[AIM OF THE EXERCISE]:
Go over the data and keep only the lines that include "will".

[Stored items]:
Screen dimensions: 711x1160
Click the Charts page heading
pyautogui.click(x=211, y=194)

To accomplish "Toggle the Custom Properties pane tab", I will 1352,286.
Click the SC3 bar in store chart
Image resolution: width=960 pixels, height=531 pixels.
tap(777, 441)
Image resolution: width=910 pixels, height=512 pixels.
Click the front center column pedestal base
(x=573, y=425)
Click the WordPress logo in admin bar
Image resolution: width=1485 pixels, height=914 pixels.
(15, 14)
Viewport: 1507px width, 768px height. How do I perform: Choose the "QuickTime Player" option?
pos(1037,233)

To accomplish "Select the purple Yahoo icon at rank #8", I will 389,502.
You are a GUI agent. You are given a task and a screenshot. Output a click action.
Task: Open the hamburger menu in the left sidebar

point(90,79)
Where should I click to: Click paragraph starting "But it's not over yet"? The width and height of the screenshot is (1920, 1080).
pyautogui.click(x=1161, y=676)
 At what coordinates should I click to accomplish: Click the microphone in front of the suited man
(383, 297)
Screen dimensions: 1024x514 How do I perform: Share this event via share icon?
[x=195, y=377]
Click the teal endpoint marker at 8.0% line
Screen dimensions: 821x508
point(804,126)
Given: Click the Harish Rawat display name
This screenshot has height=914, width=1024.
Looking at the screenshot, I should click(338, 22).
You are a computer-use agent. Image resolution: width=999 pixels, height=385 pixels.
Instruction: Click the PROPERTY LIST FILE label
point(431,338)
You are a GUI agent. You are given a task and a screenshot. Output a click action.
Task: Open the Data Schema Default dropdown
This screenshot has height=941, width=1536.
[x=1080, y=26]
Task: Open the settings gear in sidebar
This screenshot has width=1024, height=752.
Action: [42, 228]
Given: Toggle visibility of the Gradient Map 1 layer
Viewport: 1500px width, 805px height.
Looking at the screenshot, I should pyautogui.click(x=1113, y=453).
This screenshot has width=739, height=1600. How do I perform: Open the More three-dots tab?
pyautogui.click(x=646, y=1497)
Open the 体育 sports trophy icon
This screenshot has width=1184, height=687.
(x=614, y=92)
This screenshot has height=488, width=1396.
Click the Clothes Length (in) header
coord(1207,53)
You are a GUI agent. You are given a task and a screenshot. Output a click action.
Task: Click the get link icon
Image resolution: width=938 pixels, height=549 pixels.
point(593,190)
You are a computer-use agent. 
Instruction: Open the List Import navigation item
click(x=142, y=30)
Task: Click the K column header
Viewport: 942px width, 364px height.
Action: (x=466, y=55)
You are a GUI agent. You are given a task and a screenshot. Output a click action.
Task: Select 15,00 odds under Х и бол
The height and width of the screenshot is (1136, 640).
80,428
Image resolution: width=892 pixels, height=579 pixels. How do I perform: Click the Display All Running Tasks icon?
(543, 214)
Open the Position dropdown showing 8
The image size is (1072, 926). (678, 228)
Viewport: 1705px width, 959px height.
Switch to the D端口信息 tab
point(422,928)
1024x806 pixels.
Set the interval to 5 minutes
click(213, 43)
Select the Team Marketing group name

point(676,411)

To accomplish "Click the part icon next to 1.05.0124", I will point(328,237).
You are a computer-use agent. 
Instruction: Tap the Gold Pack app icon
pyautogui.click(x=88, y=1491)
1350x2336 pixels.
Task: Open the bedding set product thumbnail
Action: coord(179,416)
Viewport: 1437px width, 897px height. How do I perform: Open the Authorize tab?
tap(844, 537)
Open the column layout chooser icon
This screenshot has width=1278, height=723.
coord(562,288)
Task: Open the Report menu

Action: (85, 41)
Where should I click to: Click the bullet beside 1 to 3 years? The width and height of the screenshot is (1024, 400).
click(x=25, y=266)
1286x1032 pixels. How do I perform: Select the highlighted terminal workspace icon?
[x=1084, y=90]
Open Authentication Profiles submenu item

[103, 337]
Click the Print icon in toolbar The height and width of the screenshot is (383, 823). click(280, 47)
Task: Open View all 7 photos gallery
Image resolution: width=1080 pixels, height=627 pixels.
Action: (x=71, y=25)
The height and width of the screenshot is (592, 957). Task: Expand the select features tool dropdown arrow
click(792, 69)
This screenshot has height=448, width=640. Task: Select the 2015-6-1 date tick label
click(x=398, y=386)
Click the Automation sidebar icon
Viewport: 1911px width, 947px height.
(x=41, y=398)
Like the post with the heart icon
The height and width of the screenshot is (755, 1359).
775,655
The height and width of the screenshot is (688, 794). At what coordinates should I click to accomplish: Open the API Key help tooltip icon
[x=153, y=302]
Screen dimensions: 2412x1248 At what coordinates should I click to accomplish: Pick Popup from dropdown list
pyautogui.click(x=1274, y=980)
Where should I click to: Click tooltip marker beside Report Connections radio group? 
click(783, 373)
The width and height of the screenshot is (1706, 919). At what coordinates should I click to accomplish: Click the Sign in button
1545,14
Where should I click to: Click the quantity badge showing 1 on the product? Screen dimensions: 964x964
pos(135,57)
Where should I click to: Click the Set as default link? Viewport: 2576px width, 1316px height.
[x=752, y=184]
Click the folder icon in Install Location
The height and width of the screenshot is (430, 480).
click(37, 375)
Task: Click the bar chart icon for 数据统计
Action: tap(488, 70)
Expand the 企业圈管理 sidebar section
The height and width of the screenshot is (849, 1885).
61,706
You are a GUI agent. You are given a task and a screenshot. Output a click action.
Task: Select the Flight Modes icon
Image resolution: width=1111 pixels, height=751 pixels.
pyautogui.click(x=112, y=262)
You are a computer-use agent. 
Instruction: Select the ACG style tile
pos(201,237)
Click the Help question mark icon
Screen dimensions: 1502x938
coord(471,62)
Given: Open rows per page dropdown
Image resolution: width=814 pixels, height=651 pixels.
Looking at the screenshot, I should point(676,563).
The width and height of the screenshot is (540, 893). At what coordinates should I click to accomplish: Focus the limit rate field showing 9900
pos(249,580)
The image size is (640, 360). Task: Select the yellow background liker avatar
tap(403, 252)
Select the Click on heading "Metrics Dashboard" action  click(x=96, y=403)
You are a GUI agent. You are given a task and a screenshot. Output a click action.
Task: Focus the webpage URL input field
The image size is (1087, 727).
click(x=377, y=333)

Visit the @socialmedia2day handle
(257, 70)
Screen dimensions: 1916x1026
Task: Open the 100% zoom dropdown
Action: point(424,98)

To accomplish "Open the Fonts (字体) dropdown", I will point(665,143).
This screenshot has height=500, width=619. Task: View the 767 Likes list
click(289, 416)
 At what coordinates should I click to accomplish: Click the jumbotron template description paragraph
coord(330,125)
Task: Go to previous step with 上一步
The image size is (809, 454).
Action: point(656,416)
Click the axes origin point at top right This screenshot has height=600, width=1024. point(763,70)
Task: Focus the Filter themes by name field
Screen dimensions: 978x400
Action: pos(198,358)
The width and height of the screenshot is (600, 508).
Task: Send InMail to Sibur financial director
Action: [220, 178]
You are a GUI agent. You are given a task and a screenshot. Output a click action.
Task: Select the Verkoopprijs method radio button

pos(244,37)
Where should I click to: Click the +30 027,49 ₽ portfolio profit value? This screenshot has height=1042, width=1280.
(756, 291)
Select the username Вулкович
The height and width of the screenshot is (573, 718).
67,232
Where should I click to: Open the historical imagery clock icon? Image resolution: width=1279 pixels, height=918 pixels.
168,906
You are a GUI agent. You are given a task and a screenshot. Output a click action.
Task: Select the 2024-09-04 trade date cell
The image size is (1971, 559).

[RESPONSE TO THIS EXERCISE]:
To accomplish "Toggle the Custom Properties pane tab", I will 1352,286.
To accomplish "Select the purple Yahoo icon at rank #8", I will 389,502.
To accomplish "Click the part icon next to 1.05.0124", I will point(328,237).
To accomplish "Open the Fonts (字体) dropdown", I will point(665,143).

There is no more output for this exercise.